神様 義母を有難うございましたⅨ
〜「お帰りをお待ちしていますからね。」〜
作:牧師夫人 佐多多視子
○声掛け篇
母が歩くことが覚束無くなったので、移動する時、主人が脇を、私が足を持ち上げると、変な顔をしたので、どうして母はあんな顔をしたのかなぁと考えました。すると、介護士さんや看護師さんが「佐多さん、体温測りますね。」とか「佐多さん右足から履きましょうね」とか声掛けをするのを思い出し、真似をするようにしました。
私が母と10年暮らしていてとても悔やまれることがあります。今年ショートスティ中に肺炎になり、入院いたしました。退院してきてから部屋の貼物を見ながら、家に帰ってきたんだなぁと母が喜んでいたのですが、再びショートスティを組んでいただいて家から送り出すことになりました。
その時に、「お母さんが邪魔だからではないんですからね。お隣が病院だったら家にずっといていただくんですけど、お医者さんに時々診ていただかないとですね。だってこの前だってショートスティに行ってる時、食べ物が気管に入って肺炎になってお医者さんに助けていただいたでしょ。だから時々ショートスティに行っていただくんです。お帰りをお待ちしていますからね。」と声掛けしなかったことです。余計な言葉は沢山吐くのに、必要な言葉はなかなか言わないんだと反省しきりです。
この10年を振り返ってみますと、主人から感謝の言葉、ねぎらいの言葉がなければ遣り続けることはできませんでした。初期の頃はそういうものも全くなく、私が頼んでそうしてもらいました。主人も随分気が付く人、優しい人となりました。子供たちからもスカイプで「まだ顔がむくんでいるね。疲れがまだとれていないね。気をつけてね」「お母さん体大丈夫?」と声掛けをしてもらえるようになり、今までよりぐーんと優しくなりました。
また主人が20種類近くの料理も覚えてくれたりしていて、これからは二人で支え合っていこうという姿勢が見えています。
主人の父の最後の看病も、母の介護も私たち家族が逃げないで捨てないで何とかやってこれたのは、教会員の方々の支え、リバイバル祈祷会の先生方の毎日のお祈り、施設の方々の献身等々があっての事でした。葬儀場の都合等もあり叶いませんでしたが、母はこの人たちにこそ告別式に参列して欲しかっただろうと思いました。
現在、長男、次男は結婚し、それぞれ3人と2人の親となり私たちは5人のお祖父ちゃん、お祖母ちゃんになりました。3男も無事大学院を卒業し、4月に就職して一人前になりました。
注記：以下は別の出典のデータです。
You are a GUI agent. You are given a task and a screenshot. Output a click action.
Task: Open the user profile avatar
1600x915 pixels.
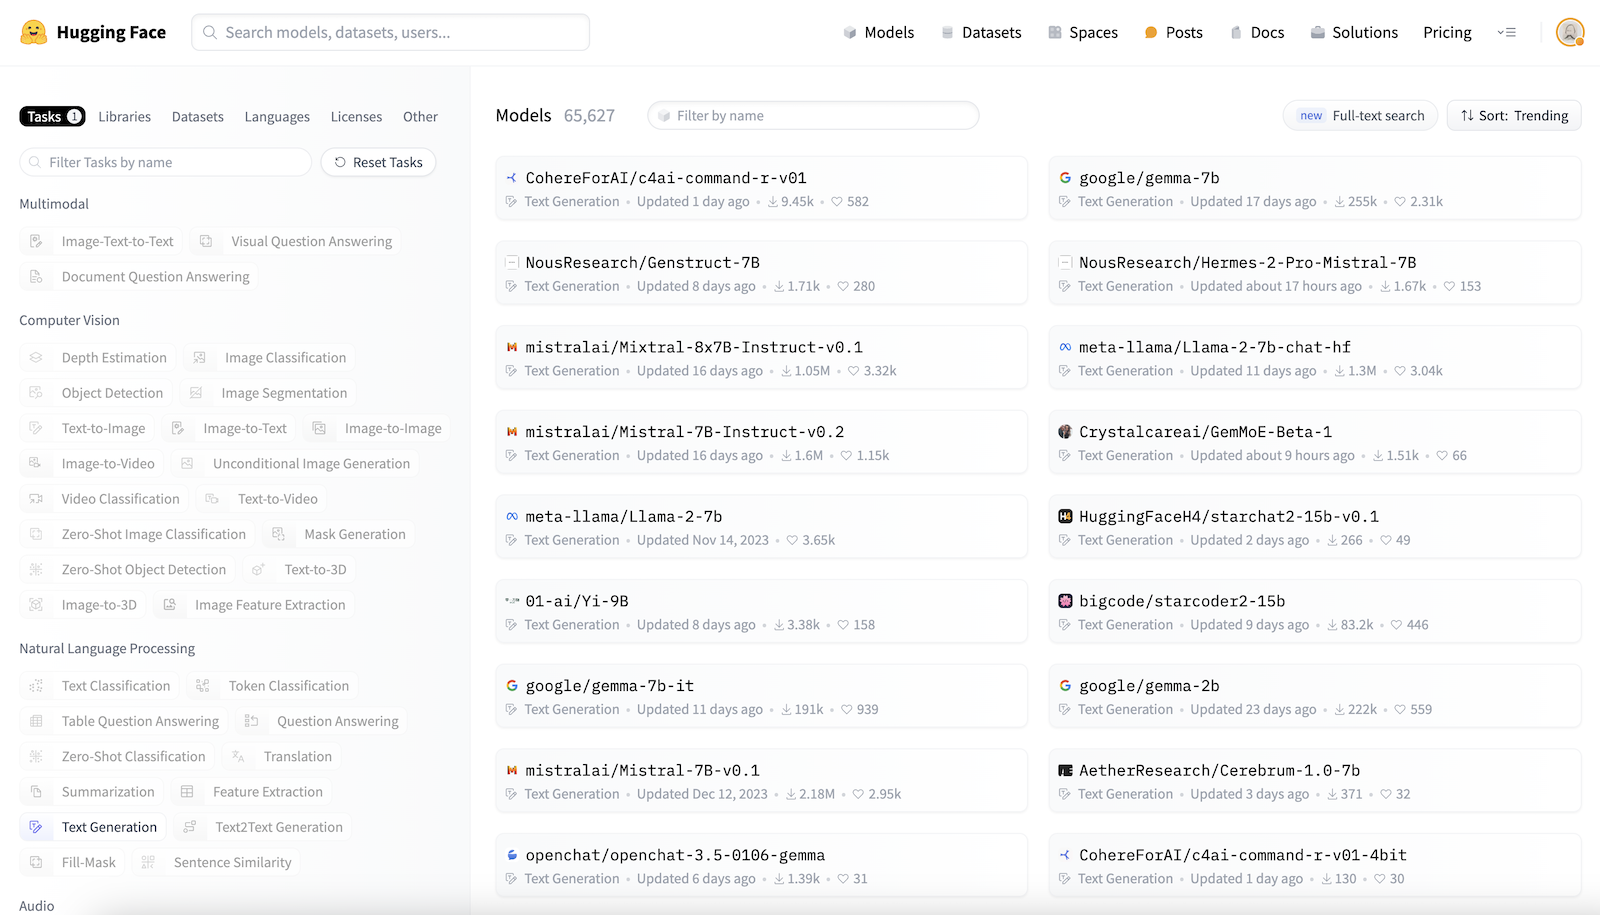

私はあなたのうわさを耳で聞いていました。しかし、今、この目であなたを見ました。ヨブ42:5
余談;
ある病院関係者から親を施設に入れっぱなしで、一度も会いに来ない子供がいるという話を聞いたことがありました。「預かる時に、どのぐらいの頻度で逢いに来ていただけますか?お手紙を下さいますか?写真を送ってくださいますか?と尋ねたら良いのにね。ああいう方々って生き甲斐ってないんですもん。」と答えたことがありました。
またある方から「偏差値がなんだとか、どこの学校に合格したとか、就職したとか、どういう役職に就いたとか何にもならなかった。佐多律子さんは幸せですね」と言われたことがあります。(私から見るとこの方こそ幸せな方だと思ってきました。)
これらのことを聞くにつけ思う事があります。誰が痛い思いをして産み、夜中に何度も起きておしめを替え、乳を与え、熱が出ると心配で一睡も出来ずに看病し、離乳食を作って与え、体に合わせて着る物を与え、一緒に喜んだり悲しんだりしてくれて、毎日食事を考え作り、一人前になるまでお金を出し続けて育ててくれたのだろう。生まれた時から独り立ちし、就職して稼いで生きて来れたわけではないでしょう。愛情を注ぎ、お金をかけて育ててもらったのに、利用するだけ利用して、親が弱って助けて欲しい時に見向きもしないなんて…と考えさせられます。